One of the most powerful billionaires in the world is now advancing one of the most controversial ideas to hit the sports industry in years. 

Peter Thiel—the cofounder of PayPal, a key early backer in Facebook, and more recently an entrepreneur, investor, and political activist—is throwing his weight and part of his estimated $6.2 billion fortune behind the Enhanced Games, a start-up multisport competition in which athletes are actively encouraged to use performance-enhancing drugs. Thiel is joined in the Enhanced Games seed round—reportedly in the high seven-figure range—by several other venture capital titans, including Apeiron Investment Group’s Christian Angermayer, whose own net worth reaches $1 billion, and former Coinbase CTO Balaji Srinivasan.

The audacious concept—once just a Saturday Night Live skit—behind the Enhanced Games: There is a significant gap between the number of athletes who say they use PEDs and the number actually caught in testing. Rather than continue on that path, why not bring all use out into the open, and champion those drugs to test the boundaries of human performance and help counter the effects of aging? 

“The Enhanced Games is renovating the Olympic model for the 21st century,” said Aron D’Souza, Enhanced Games president. “In the era of accelerating technological and scientific change, the world needs a sporting event that embraces the future, particularly advances in medical science.”

The effort will feature competition in combat sports, gymnastics, swimming, track and field, and weightlifting. But serious questions persist. Like any other start-up sports league, the Enhanced Games will be entering an already-crowded market for fans’ time and attention. The business plan calls for competing at Division I college facilities, as opposed to building new infrastructure.
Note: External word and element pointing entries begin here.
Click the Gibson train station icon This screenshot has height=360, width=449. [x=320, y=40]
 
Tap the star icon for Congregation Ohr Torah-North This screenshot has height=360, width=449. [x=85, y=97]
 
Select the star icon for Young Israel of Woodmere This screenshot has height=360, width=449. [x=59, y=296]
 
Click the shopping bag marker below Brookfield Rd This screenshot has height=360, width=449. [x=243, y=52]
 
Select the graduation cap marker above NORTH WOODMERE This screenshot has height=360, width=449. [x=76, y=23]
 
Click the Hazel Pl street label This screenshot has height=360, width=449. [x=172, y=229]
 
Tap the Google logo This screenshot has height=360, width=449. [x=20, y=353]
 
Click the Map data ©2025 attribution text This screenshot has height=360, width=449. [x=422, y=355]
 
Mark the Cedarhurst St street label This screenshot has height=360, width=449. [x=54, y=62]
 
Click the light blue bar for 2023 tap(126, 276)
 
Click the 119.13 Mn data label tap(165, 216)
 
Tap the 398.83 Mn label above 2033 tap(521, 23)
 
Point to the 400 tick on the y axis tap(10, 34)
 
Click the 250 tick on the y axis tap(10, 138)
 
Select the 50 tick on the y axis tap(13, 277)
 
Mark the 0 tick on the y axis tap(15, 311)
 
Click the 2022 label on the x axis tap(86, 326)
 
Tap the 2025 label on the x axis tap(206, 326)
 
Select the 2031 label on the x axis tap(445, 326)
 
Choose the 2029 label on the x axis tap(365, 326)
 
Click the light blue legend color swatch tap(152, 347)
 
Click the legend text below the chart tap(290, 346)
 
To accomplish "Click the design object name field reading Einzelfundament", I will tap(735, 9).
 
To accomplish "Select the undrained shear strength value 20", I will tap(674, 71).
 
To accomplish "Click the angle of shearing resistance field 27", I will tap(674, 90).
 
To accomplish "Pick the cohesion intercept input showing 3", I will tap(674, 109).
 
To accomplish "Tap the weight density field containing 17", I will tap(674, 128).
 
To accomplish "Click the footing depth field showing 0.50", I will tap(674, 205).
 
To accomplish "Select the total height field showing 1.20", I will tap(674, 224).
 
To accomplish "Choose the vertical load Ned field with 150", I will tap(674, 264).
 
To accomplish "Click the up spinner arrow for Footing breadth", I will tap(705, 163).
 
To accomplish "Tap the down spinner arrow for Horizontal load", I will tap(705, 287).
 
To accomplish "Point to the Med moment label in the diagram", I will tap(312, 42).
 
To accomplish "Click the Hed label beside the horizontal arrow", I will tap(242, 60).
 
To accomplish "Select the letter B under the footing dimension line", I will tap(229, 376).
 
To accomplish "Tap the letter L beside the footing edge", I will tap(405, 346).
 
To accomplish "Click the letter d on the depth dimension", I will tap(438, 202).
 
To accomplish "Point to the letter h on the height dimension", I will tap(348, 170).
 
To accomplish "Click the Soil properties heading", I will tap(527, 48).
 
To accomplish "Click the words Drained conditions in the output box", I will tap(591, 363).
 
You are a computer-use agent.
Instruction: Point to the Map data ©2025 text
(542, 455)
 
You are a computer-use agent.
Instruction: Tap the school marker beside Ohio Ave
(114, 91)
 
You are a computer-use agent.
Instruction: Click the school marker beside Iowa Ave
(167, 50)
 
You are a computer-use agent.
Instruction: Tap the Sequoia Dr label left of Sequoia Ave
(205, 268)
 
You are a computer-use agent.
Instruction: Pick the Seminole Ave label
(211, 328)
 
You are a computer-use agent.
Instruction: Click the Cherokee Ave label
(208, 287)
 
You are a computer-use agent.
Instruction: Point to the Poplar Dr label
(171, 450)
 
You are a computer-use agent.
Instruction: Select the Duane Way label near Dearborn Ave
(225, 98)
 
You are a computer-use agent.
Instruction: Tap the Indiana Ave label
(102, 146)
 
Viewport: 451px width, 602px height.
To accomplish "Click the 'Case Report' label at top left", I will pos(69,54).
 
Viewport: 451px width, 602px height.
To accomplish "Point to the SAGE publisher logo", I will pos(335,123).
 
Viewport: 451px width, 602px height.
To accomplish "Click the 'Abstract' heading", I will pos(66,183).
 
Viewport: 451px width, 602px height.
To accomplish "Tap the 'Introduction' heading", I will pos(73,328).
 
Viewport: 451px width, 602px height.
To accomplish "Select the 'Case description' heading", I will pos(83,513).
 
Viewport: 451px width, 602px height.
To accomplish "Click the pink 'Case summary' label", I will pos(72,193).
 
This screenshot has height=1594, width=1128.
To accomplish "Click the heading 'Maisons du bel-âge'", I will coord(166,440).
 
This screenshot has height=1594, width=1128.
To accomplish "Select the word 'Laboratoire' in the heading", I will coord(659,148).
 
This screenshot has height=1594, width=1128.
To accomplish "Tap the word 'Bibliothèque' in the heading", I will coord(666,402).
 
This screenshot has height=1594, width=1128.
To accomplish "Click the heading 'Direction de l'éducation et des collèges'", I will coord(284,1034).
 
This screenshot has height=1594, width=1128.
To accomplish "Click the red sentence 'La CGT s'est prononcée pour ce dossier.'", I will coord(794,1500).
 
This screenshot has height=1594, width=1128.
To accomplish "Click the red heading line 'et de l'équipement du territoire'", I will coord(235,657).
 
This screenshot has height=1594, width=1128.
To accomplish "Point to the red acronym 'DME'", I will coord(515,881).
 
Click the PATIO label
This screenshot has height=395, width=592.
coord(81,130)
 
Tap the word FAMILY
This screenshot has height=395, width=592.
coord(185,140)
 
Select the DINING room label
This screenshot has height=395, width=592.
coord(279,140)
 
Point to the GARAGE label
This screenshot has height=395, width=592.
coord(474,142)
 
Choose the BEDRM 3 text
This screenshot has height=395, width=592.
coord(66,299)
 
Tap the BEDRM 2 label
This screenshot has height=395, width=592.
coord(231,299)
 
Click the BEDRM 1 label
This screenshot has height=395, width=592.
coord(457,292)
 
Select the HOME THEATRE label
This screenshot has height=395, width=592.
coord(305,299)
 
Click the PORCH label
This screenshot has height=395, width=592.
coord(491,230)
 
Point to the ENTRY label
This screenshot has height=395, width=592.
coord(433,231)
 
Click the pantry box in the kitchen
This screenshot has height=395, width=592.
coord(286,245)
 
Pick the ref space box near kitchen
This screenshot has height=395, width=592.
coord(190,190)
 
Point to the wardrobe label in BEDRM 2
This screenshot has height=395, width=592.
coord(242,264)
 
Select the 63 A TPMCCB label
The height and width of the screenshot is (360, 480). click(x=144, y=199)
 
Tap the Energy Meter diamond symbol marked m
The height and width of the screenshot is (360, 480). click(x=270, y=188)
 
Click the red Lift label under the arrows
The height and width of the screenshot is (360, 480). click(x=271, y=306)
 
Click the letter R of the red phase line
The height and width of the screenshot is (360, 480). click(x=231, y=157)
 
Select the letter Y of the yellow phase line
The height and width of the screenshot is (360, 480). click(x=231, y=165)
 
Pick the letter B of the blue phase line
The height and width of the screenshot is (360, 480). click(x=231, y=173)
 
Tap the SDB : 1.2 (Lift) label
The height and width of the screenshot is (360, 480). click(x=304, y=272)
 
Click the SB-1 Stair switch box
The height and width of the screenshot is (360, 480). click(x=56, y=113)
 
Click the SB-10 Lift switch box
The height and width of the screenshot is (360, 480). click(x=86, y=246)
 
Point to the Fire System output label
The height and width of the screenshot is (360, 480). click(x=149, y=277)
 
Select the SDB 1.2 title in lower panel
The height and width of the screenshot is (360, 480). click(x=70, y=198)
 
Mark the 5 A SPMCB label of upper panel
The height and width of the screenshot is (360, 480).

Most directly, though, the Enhanced Games will be challenging both existing laws around drug use, as well as cultural standards that govern much of sports. Before the funding, U.S. Anti-Doping Agency CEO Travis Tygart told CNN he found the Enhanced Games to be “farcical … likely illegal in many states,” and “a dangerous clown show, not real sport.”

Notably, the Enhanced Games’ announcement of its seed funding round arrives just days after the Court of Arbitration for Sport found Russian figure skater Kamila Valieva guilty of doping.